World roundup: October 23 2024
Stories from Israel-Palestine, India, Russia, and elsewhere
Apologies, but I am unable to record tonight’s usual voiceover. As always if anyone needs a voiceover Substack offers a text-to-voice option in the app.
TODAY IN HISTORY
October 23, 42 BCE: A Roman army jointly led by Triumvirs Marc Antony and Octavian defeats Brutus’s Republican army in the second phase of the Battle of Philippi. Brutus committed suicide after the battle. As his co-commander, Cassius, had already killed himself following the first phase of the battle, on October 3, this left the Republican army leaderless and it unsurprisingly fell apart. Although there were other Republican leaders still in the field, like Sextus Pompey in Sicily, the defeat at Philippi marked the end of serious Republican resistance. The way was clear for the “Second Triumvirate” of Antony, Octavian, and the almost forgotten Marcus Lepidus to seize uncontested control of the Roman Republic.

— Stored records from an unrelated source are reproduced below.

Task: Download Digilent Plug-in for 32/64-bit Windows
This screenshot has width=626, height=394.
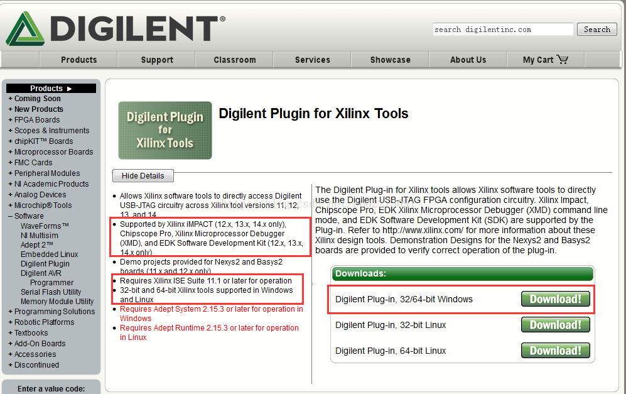Action: click(555, 299)
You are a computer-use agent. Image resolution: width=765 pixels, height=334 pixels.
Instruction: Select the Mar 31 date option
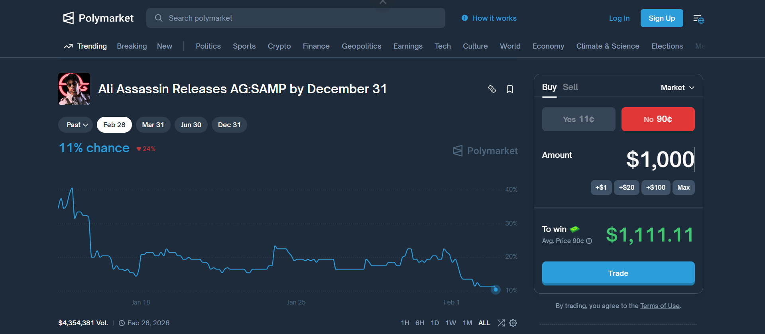(x=153, y=125)
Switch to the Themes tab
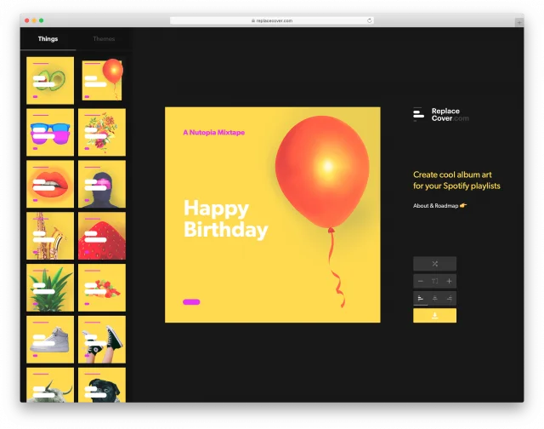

October 23, 1798: An Ottoman-Albanian army under Ali Pasha of Ioannina defeats a French Revolutionary army in what became known as the Battle of Nicopolis since it was fought near the ruins of that city. The battle was fought over territory France had inherited the previous year when Napoleon and the Habsburgs had collaborated on the dissolution of the Republic of Venice. Ali wanted some of that territory, and when the Ottomans declared war against France in July he had the excuse he needed to go get it. Ali’s victory here allowed his forces to enter the nearby town of Preveza, one of those territories he wanted, at which point they fired the town and massacred many of its inhabitants. Ali contested control of Preveza with the Ottoman authorities until they took it decisively in 1820. The town is part of Greece today.
MIDDLE EAST
ISRAEL-PALESTINE
As US Secretary of State Antony Blinken departed Israel for Saudi Arabia on Wednesday, Haaretz reported that he told families of US citizens who are still being held captive in Gaza that the Biden administration has made a new ceasefire proposal, one greatly diminished in scope. Blinken’s new idea calls for only a small number of hostages released (thought to be fewer than ten) in return for a brief pause in the Israeli military’s (IDF) operations in Gaza. This is supposed to “test” Hamas’s willingness to negotiate (we’ve completely overwritten the reality that the Israeli government has spent months using various negotiating tactics to block a deal) and potentially serve as the first step toward a broader deal. There doesn’t seem to be much interest in the proposal by either Hamas or the Israeli government, nor is there any reason to believe the Biden administration really intends for it to succeed.